Texto de referencia.
Dios santificó el sábado en el Antiguo Testamento, pero los católicos guardamos el Domingo. ¿Podría Ud. explicar por qué la Iglesia hizo esa alteración?
Vivimos en una época en que todo se resuelve o se instituye sólo por medio de leyes, decretos, resoluciones, constituciones, etc. Así, hasta podría pasar por la mente de alguien que, en determinado momento, después de constituida la Iglesia, San Pedro o alguno de sus sucesores haya emitido una norma substituyendo el sábado por el domingo, como el día que debe ser santificado por los católicos. Sin embargo, los hechos no ocurrieron así. Como toda sociedad viva, la Iglesia, conducida por el Espíritu Santo, fue procediendo a esa substitución de modo muy natural y orgánico, sensible a las necesidades, a las costumbres y a los lugares, expandiéndose tal como un árbol abre sus ramas y sus hojas, venciendo o contorneando los obstáculos que aparecían.

Datos proporcionados.
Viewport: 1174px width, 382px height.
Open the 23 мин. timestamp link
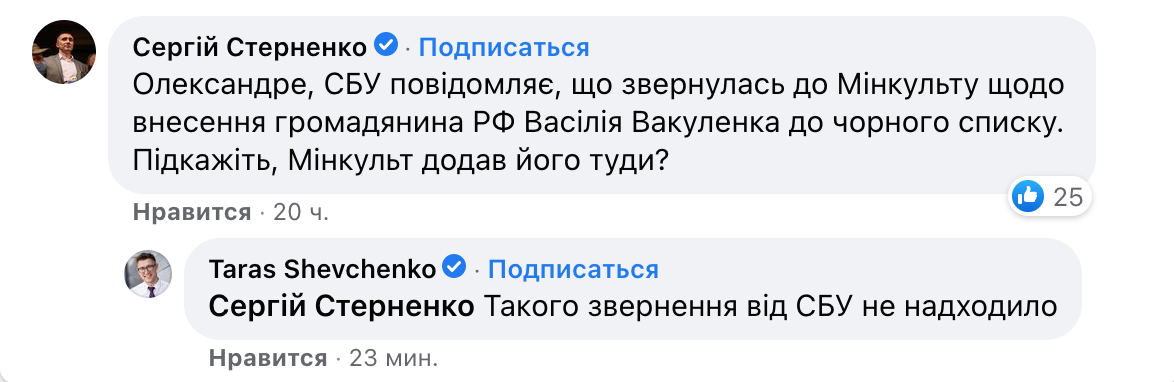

Tarea solicitada. Según el texto de referencia, ¿por medio de qué se resuelve o se instituye todo en nuestra época? Enumérelos todos. Para resolver lo que se pide, sírvase consultar únicamente el texto de referencia.

Respuesta completa. Leyes, decretos, resoluciones y constituciones.